My last tip is for achieving the bane of most college instructors’ existences: summative assessment of overall course learning outcomes. During the first week of class, I release on my course’s LMS site a comprehensive short answer ‘quiz’ that covers the entire course. Since students are just beginning the course, they typically do very badly on this quiz, and that’s fine; they get extra credit just for completing it. As the semester wraps up, just before finals, my students are asked to take that same quiz again. This time, the expectation is that they do quite well (since they’ve all but completed the course). Then, I grade the first quiz (the ‘pre-test’) and the second quiz (the ‘post-test’) all at once for consistency in my grading. Certainly, individual student performance can be compared, pre- and post-, but what makes this work so well is that the questions on the quiz are grouped together by the course learning objectives (CLOs) listed in the syllabus. By tallying aggregate student performance on the pre- and post-tests, by CLO, it becomes instantly apparent what students learned, and didn’t learn, in the course. And, this is the grand goal of summative assessment.

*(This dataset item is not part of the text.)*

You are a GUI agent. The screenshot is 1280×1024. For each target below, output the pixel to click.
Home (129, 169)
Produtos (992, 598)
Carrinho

Here’s a sample of the CLOs from my Genetics course syllabus.
And the data from my pre-/post-test assessment.
Data such as this goes a long way to making my chair very happy at the end of each semester and definitely checks the box for bona fide metrics of summative assessment for student learning.
Are the meat and cheese of flipped learning important? Yes, critically so. Pay close attention to your Individual Space assignments and your Group Space activities. Your flipped course will succeed or fail on the quality of those resources. But once you get those right, don’t forget the bread! Pay attention to student buy-in and understanding of Flipped Learning, as well as to the assessment of their learning: in other words, how your courses start, and how they end. Doing so will ensure that you make the best flipped sandwich in town and that you start and end your flipped courses just as well as you run them. Good luck for another amazing academic year!
This article is based on the author’s presentation, of the same name, at the Higher Education Flipped Learning Conference in June of 2019.